> [Исходный текст]:
Когда б на земле – не в мираже! –
Он цвел – этот шепчущий сад!
Стал воздух бы мягок и влажен
И яблонь лился аромат. [3, т. III, с. 149]
Другой фантастический пейзаж явлен через сновидческую картину – «Явились джунгли нынче мне во сне…» (пер. Ю. Нейман), где в подразумеваемой флористической ситуации активизирована фауна – обезьяны и львы как апология человеческого существования в антитезе.
В интересующем нас ракурсе мотив дерева-спасителя на войне есть у Давида Кугультинова, Михаила Хонинова, Морхаджи Нармаева, участников Великой Отечественной войны. Если одному такое дерево вспоминается при виде яблони в своем саду, хотя само дерево так и не названо, то для двух других такова именно береза.
По Эпштейну, национальный символ природы использован русскими поэтами 84 раза (Есенин, Фет, Клюев, Вознесенский, Огарев), яблоня – 15 (Северянин, Исаковский, Есенин) [2, с. 339].
В небольшой по объему военной лирике Д. Кугультинова (1941-1945) редки упоминания деревьев. Лишь в указанном уже нами стихотворении «Над колыбелью мальчика» (1943, пер. А. Голембы) образ плодовых деревьев украинского сада замкнут кольцевой композицией:
К деревьям, к грушам, зноем опаленным,
Привязываем мы коней своих,
А там, вдали, за блеклым небосклоном,
Жестокий бой доселе не утих. [3, т. I, с. 32, 34]
Груши, опаленные зноем, – это и сезонный ориентир (лето), это и метафора в контексте (груши, опаленные войной): солдаты вошли в освобожденное вчера село. Пожелание лирического героя незнакомому младенцу («Расти. / Толстей и крепни, / Шустр и звонок. / Ты, рыженький, ты, жизнь земли моей») есть в проекции своей обращение к архетипу мирового древа как древа жизни человечества.
Как известно, Д. Кугультинов был военным корреспондентом газеты 252-й стрелковой Краснознаменной Харьковской дивизии на Украине, выезжал к местам боевых действий, мог наблюдать различные сцены поведения человека в экстремальных ситуациях, слышать солдатские рассказы. Все это затем так или иначе отразилось в его публицистике, воспоминаниях, фронтовой лирике, о чем писали исследователи [4].
Размышление о человеческой памяти открывает стихотворение «Неуловимы памяти законы…» (1972, пер. Ю. Нейман).

> [Задание]: Подхватите текст о мотиве дерева в поэзии Д. Кугультинова и продолжите его сразу после последнего предложения.

> [Исходные данные]:
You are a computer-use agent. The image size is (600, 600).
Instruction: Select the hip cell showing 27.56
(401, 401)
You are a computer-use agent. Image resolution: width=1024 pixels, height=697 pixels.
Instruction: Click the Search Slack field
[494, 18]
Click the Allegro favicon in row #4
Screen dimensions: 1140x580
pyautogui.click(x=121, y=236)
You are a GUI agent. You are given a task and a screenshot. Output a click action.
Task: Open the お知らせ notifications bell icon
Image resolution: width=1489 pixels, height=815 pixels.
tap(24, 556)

==

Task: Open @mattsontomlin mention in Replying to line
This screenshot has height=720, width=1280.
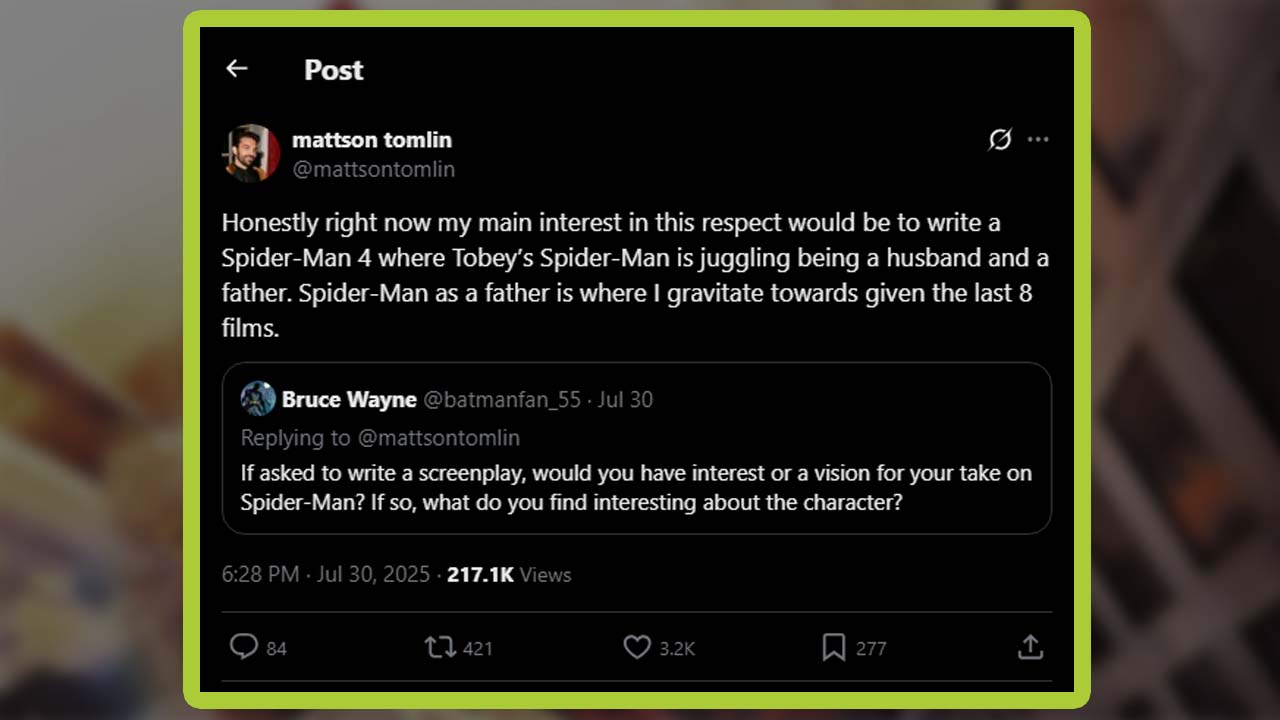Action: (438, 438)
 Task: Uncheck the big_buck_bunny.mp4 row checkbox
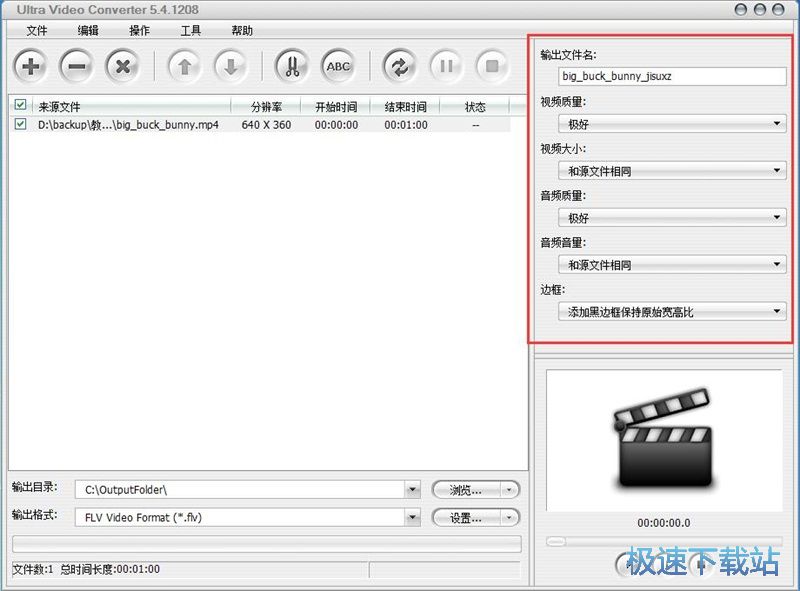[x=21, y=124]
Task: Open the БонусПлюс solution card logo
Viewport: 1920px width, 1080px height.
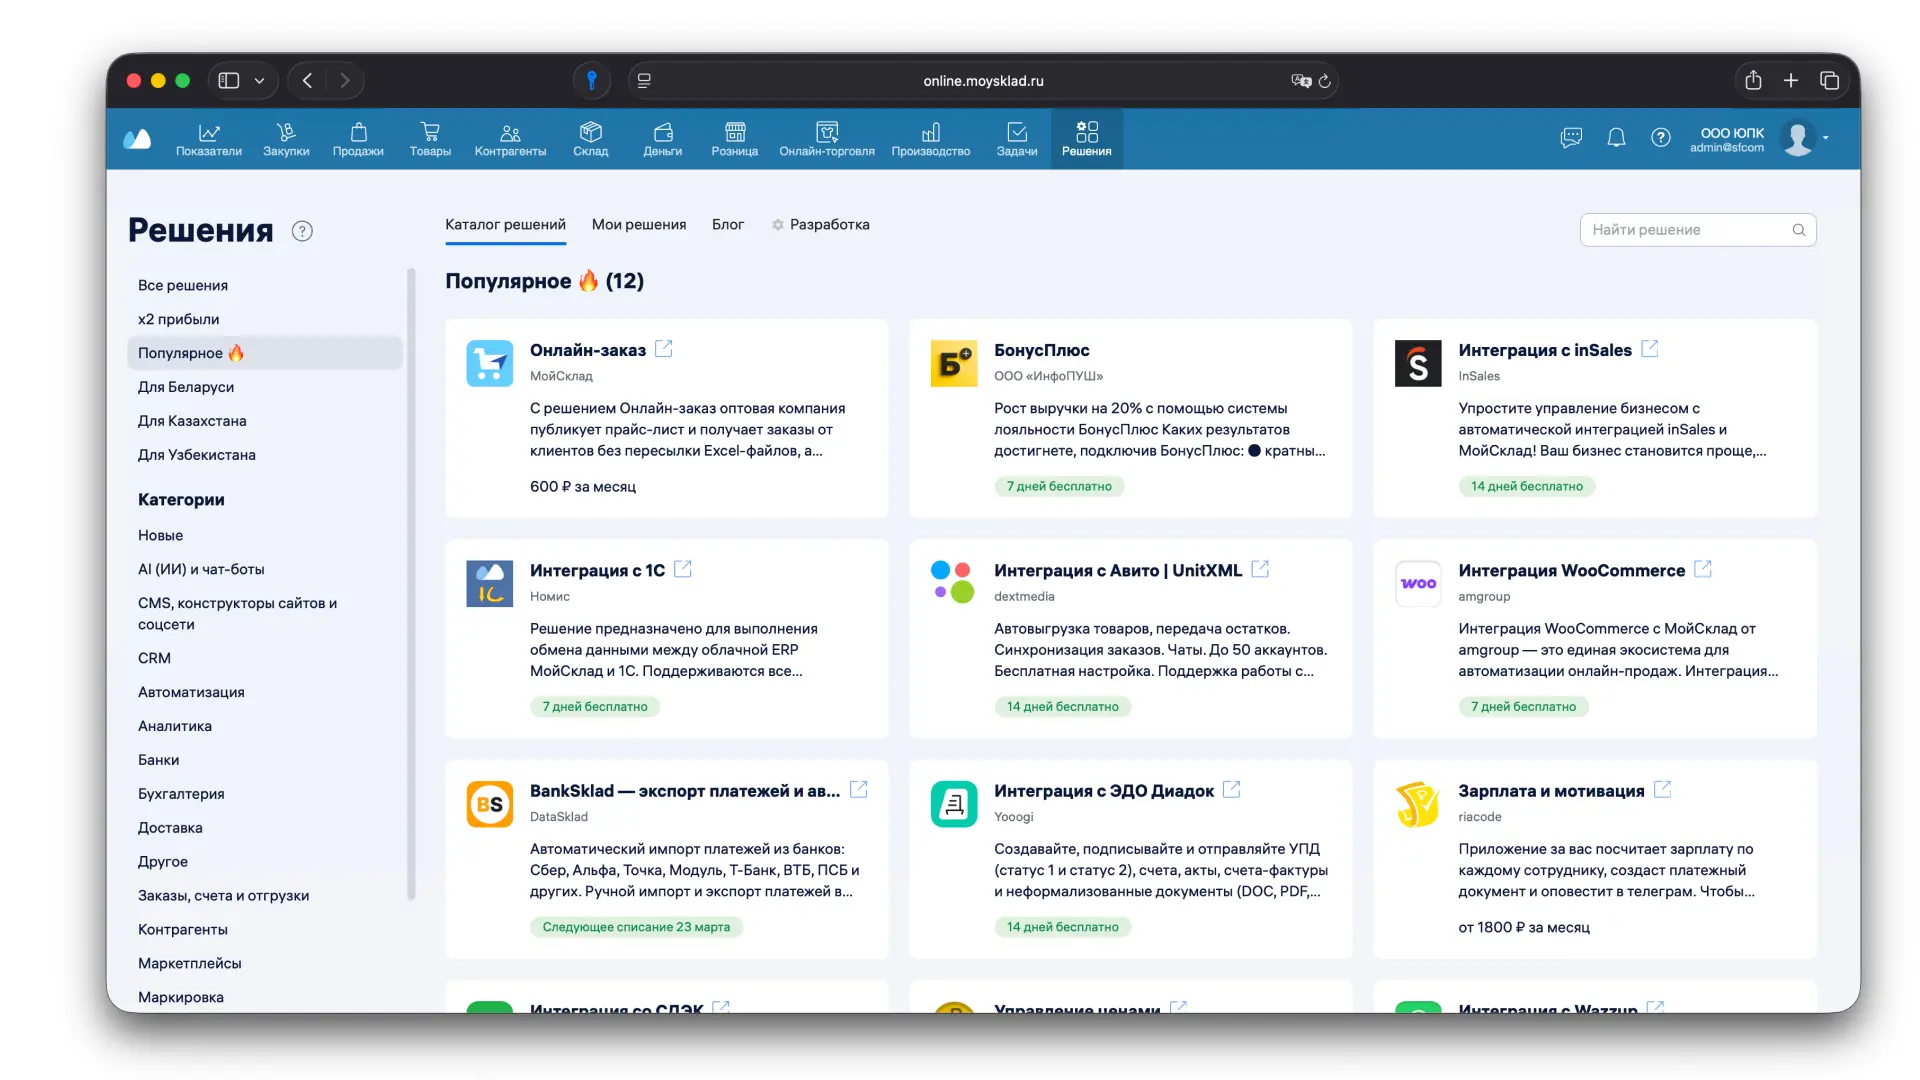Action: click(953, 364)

==

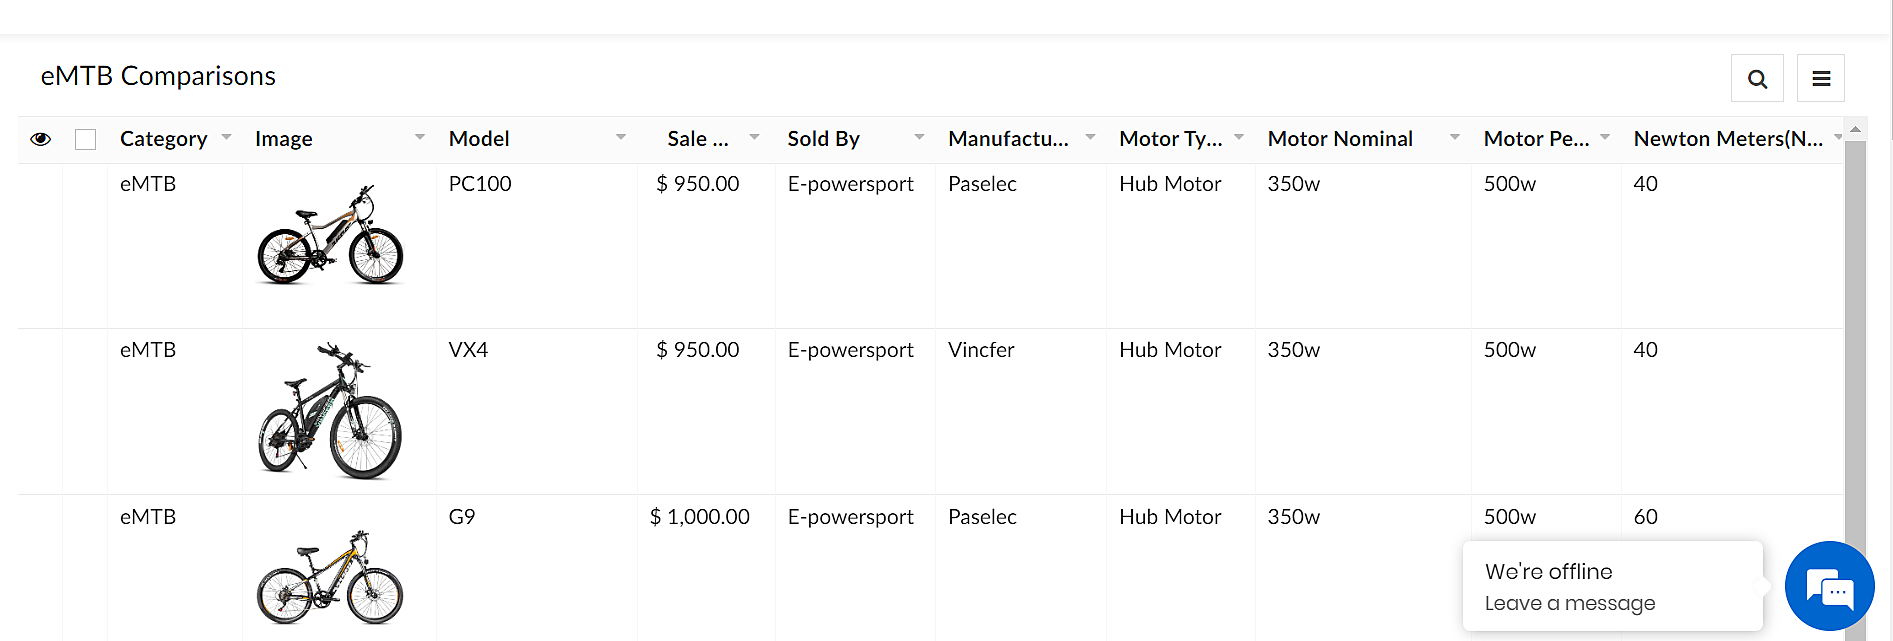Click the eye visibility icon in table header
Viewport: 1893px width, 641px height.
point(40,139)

> [Ответ на задание]:
Простая работа в саду – подрезка веток деревьев – обыденна в своей повторяемости. Но на то и неуловимые законы памяти, «и человеку трудно их постичь», – констатирует поэт, что неожиданно срабатывают особые механизмы, которые вызывают к памяти картины далекого прошлого. Из военной молодости.
К могучей яблоне, слегка склоненной,
Я подошел, чтоб ветки ей подстричь,
С большими ножницами наготове…
Взглянул…И тут же замер, обомлев.
И сердце облилось внезапно кровью…[3, т. II, с. 100]
Что необычного в яблоне, слегка склоненной? Наречие «слегка» говорит о необходимой помощи дереву со стороны человека-садовника – укоротить некоторые ветки, чтобы они не обломились затем под тяжестью плодов (могучая яблоня, иначе говоря, не юная, а плодоносящая). Глаголы «подошел», «взглянул» тоже вначале не предвещают ничего неожиданного. Автор прибегает к приему умолчания через многоточие после глагола «взглянул». Вероятно, следует говорить о механизме индивидуальной ассоциативной памяти. Последующее действие лирического персонажа передает уже реакцию после увиденного – «тут же замер», то есть прежняя размеренность действий уступает место внезапной остановке. Но это не статика, потому что переживания человека переносятся теперь извне во внутрь («обомлев») по нарастающей. «И сердце облилось внезапно кровью…». Фразеологизм («сердце обливается кровью») актуализирован наречием «внезапно», в котором есть подготовка к последующему объяснению психофизиологического состояния лирического персонажа.
Вдруг вспомнил я одно из тех дерев,
То самое, то, что давным-давно,
В те времена, в разгар жестокий боя,
Спасло мне жизнь, прикрыв меня собою,
До сердцевины пулей пронзено. [3, т. II, с. 100]
Несмотря на то, что лирический персонаж, подчеркивая вновь внезапность, прибег к наречию «вдруг», вспомнил одно из деревьев, которое спасло ему жизнь на войне, приняв на себя его пулю, сам вид дерева прямо не назван. Момент припоминания напоминает прокрутку: поиск того самого дерева, отсюда неопределенное «одно из тех дерев», затем уже указательное местоимение – «то самое», которое поясняется распространительной синтаксической конструкцией вслед за повторным указательным «то». Мысль поэта идет от общего к конкретному, уточняющему. В конце концов, выясняется, неважно, что это за дерево, главное – российское дерево встало на пути врага: его сердцевина пронзена пулей. А сердце солдата не задето. Синонимы сердце, сердцевина обусловлены конситуацией: и контекстом, и ситуацией. Таким образом, личное, субъективное перерастает в общее, объективное повествование о войне.
Стихотворение состоит из двух неравномерных частей, в первой части – мирная картина труда в саду, во второй – действие переносится в военный период. Такая диахрония (взгляд из настоящего в прошлое) напоминает киномонтаж, военную кинохронику. Да и сам текст выстроен с изменением масштабов – дальний план (человек с садовыми большими ножницами подходит к крупной яблоне), ближний план (взглянул), крупный план (замершая фигура человека, вероятно, его побледневшее лицо).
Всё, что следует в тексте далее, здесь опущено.